Kegiatan ini digelar di Ruang Rapat Kantor Badan Perencanaan Pembangunan Daerah (Bappeda) Bombana, Rabu, 28 Mei 2025.
Diskusi strategis ini melibatkan seluruh kepala Organisasi Perangkat Daerah (OPD) se-Kabupaten Bombana beserta jajaran teknis, serta menghadirkan akademisi dari Universitas Halu Oleo (UHO) Kendari sebagai mitra ilmiah dalam proses penyusunan dokumen perencanaan pembangunan daerah.
Dalam sambutannya, Burhanudin menekankan pentingnya kolaborasi antarsektor untuk merumuskan arah kebijakan pembangunan yang selaras dengan visi dan misi pemerintah daerah, serta mampu menjawab tantangan pembangunan lima tahun mendatang.
“RPJMD merupakan dokumen strategis yang akan menjadi pedoman utama dalam pelaksanaan program dan kegiatan pemerintah daerah.
Oleh karena itu, partisipasi aktif seluruh OPD dan dukungan akademisi sangat dibutuhkan agar perencanaan yang dihasilkan benar-benar tepat sasaran dan berkelanjutan,” ujar Burhanudin.

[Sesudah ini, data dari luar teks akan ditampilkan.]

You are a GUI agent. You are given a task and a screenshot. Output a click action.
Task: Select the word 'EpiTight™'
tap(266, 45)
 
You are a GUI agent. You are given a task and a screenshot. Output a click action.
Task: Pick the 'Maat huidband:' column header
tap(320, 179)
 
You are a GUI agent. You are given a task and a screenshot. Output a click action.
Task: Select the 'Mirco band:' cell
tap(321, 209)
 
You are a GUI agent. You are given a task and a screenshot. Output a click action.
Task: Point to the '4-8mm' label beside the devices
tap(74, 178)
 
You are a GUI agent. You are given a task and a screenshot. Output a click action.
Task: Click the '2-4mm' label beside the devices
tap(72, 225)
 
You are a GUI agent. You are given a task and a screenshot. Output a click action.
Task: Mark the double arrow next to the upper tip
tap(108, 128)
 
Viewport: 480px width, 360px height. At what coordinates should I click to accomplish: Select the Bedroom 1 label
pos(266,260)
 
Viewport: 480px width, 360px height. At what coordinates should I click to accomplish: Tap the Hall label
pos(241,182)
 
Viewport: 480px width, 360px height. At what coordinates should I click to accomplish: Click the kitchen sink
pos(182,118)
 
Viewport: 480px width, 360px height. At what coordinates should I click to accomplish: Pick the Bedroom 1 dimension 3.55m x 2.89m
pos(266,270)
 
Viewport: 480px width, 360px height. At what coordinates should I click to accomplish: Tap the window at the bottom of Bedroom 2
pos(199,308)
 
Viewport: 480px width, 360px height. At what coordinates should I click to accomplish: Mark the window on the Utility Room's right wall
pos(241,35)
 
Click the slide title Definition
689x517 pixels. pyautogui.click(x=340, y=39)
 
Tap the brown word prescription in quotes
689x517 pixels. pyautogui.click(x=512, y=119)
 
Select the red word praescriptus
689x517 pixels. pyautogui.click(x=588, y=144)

FGD ini juga menjadi ajang evaluasi terhadap capaian pembangunan selama periode sebelumnya, sekaligus wadah untuk menyerap masukan dari berbagai pemangku kepentingan demi menyusun langkah-langkah prioritas pembangunan yang responsif terhadap kebutuhan masyarakat Bombana.
Dalam kesempatan tersebut, tim ahli dari UHO memaparkan kerangka awal RPJMD, termasuk analisis kondisi aktual daerah, tantangan pembangunan ke depan, serta proyeksi indikator makro daerah.
Penyusunan RPJMD Kabupaten Bombana 2025–2029 ditargetkan rampung dalam beberapa bulan ke depan dan akan melalui sejumlah tahapan konsultasi publik dan harmonisasi kebijakan lintas sektor sebelum ditetapkan secara resmi melalui peraturan daerah.